* **SOURCE EXTRACT**
□ □ □ □

Imagine submitting a paper as a student. A few days later, you receive feedback. Detailed. Polite. Well-structured. Perhaps even empathetic and warm-hearted. Except: no one has actually read your text.
That scenario is closer than many people think. A new British research project involving Cambridge, Nottingham, and Manchester Metropolitan University, among others, investigated how well AI systems such as ChatGPT, Claude, and Gemini can grade university essays. Not with artificial tests, but with real exams taken by psychology students from three different universities. The researchers compared AI scores with the grades originally assigned by human assessors.
And the result is simultaneously impressive and yet problematic, though perhaps not in the way you might suspect. The AI systems turned out to be remarkably consistent. Sometimes, their agreement was even closer to what you normally see between two human evaluators. Moreover, the AI systems were often more consistent with each other than with humans.
But… consistency is not necessarily the same as good assessment. For as soon as the researchers took a closer look at exactly what AI was responding to, things went wrong. The systems turned out to be systematically more sensitive to language form than human assessors. Longer essays received higher scores more easily. The same applied to texts with more complex sentences, richer vocabulary, and more connecting words between ideas.
That is actually logical. A language model predicts language. It does not “understand” an essay in the way a teacher or instructor tries to do. The software looks for statistical patterns that often go hand in hand with good texts. However, those patterns are not always synonymous with quality.
Even more striking was a second effect: AI tended to pull everything towards the middle. Weak essays received relatively high scores, strong essays relatively low ones. Precisely where evaluation often becomes most important, at the boundaries between pass and failure or between average and excellent, AI proved to be the least reliable.
That makes this research more interesting than so many discussions about “AI works” or “AI doesn’t work”. In fact, the systems clearly *do* work (partially). Just not necessarily in the way educational assessment is intended to work.

□ □ □ □

* **ENTRIES SHOWN**
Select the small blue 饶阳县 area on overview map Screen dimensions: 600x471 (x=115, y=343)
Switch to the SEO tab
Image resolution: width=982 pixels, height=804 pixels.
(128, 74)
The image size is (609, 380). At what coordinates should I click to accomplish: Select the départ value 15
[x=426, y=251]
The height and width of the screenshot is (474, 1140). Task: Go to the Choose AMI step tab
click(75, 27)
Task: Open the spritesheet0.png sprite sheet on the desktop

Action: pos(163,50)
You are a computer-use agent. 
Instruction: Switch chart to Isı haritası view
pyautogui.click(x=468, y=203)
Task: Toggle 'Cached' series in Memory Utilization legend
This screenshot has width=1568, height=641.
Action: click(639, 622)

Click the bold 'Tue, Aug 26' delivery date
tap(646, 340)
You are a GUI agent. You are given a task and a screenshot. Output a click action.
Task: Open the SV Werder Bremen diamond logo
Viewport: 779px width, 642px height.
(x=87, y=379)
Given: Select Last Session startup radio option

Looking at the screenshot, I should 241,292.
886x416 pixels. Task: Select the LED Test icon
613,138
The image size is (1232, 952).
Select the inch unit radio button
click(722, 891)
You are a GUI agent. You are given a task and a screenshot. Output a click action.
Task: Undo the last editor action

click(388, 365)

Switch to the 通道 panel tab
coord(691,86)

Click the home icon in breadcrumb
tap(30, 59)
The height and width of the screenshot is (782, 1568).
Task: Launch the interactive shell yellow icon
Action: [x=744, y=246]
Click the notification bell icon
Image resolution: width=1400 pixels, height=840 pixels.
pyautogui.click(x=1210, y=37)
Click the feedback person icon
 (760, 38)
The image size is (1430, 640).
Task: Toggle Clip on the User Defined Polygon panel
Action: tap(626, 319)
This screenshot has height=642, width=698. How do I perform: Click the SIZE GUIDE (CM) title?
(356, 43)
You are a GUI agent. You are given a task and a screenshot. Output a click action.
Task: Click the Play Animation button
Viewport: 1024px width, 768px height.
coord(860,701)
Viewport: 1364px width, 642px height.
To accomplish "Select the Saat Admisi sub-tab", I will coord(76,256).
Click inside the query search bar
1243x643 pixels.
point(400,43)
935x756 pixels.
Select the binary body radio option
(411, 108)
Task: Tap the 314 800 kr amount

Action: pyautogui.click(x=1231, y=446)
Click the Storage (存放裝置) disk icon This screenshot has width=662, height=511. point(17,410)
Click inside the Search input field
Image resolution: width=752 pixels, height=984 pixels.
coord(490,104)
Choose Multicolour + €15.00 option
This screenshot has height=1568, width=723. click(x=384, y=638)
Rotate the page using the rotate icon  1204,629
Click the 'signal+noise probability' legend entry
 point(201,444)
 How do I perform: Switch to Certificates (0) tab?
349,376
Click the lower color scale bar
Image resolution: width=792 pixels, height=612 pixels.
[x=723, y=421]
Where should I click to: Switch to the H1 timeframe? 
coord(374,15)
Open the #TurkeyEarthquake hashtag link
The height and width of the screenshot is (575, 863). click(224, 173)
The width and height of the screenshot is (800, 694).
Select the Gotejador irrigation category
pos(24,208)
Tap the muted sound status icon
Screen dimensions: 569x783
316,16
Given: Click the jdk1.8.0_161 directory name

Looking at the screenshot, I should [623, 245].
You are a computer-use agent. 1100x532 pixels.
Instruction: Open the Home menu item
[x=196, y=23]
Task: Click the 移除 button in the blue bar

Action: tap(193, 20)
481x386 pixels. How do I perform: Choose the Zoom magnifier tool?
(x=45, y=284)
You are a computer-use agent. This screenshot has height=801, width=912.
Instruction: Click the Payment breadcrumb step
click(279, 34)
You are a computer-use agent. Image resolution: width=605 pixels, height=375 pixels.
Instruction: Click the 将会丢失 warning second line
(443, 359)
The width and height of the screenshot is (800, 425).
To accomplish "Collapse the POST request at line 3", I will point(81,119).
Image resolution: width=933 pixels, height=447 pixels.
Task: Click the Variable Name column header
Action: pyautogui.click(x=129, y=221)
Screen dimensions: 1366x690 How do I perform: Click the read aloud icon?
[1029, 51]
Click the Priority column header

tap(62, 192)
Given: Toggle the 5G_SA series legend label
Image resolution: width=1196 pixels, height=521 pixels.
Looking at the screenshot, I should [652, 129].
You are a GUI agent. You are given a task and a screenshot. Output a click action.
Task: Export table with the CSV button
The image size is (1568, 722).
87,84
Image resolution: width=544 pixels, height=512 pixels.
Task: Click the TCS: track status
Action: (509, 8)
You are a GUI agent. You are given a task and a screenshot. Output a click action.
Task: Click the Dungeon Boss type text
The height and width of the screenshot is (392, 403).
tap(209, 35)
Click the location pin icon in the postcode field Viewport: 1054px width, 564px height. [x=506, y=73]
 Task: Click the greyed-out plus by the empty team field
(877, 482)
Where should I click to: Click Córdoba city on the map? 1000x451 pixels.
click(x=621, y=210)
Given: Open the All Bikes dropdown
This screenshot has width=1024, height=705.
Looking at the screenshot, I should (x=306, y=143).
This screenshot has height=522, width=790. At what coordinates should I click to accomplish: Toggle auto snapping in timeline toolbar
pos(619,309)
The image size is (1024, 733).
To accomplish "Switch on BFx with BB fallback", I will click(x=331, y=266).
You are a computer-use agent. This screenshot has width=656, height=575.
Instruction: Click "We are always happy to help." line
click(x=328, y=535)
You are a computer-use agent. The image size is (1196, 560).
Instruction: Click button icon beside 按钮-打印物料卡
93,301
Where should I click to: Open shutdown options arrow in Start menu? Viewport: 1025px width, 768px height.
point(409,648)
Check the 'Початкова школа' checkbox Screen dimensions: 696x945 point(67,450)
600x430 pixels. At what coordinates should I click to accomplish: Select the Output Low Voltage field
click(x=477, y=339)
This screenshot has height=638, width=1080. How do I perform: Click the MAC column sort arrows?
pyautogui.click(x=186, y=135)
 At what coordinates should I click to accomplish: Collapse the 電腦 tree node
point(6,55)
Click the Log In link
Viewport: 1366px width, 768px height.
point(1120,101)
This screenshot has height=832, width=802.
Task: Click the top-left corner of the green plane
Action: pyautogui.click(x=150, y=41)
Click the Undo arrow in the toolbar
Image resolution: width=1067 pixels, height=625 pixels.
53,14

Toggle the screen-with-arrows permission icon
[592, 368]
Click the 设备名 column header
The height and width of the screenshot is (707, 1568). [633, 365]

□ □ □ □

* **DIRECTIONS**
Copy out the full text above on AI grading of university essays, word for word, from its first line to its last.

* **WORKED SOLUTION**
Imagine submitting a paper as a student. A few days later, you receive feedback. Detailed. Polite. Well-structured. Perhaps even empathetic and warm-hearted. Except: no one has actually read your text.
That scenario is closer than many people think. A new British research project involving Cambridge, Nottingham, and Manchester Metropolitan University, among others, investigated how well AI systems such as ChatGPT, Claude, and Gemini can grade university essays. Not with artificial tests, but with real exams taken by psychology students from three different universities. The researchers compared AI scores with the grades originally assigned by human assessors.
And the result is simultaneously impressive and yet problematic, though perhaps not in the way you might suspect. The AI systems turned out to be remarkably consistent. Sometimes, their agreement was even closer to what you normally see between two human evaluators. Moreover, the AI systems were often more consistent with each other than with humans.
But… consistency is not necessarily the same as good assessment. For as soon as the researchers took a closer look at exactly what AI was responding to, things went wrong. The systems turned out to be systematically more sensitive to language form than human assessors. Longer essays received higher scores more easily. The same applied to texts with more complex sentences, richer vocabulary, and more connecting words between ideas.
That is actually logical. A language model predicts language. It does not “understand” an essay in the way a teacher or instructor tries to do. The software looks for statistical patterns that often go hand in hand with good texts. However, those patterns are not always synonymous with quality.
Even more striking was a second effect: AI tended to pull everything towards the middle. Weak essays received relatively high scores, strong essays relatively low ones. Precisely where evaluation often becomes most important, at the boundaries between pass and failure or between average and excellent, AI proved to be the least reliable.
That makes this research more interesting than so many discussions about “AI works” or “AI doesn’t work”. In fact, the systems clearly *do* work (partially). Just not necessarily in the way educational assessment is intended to work.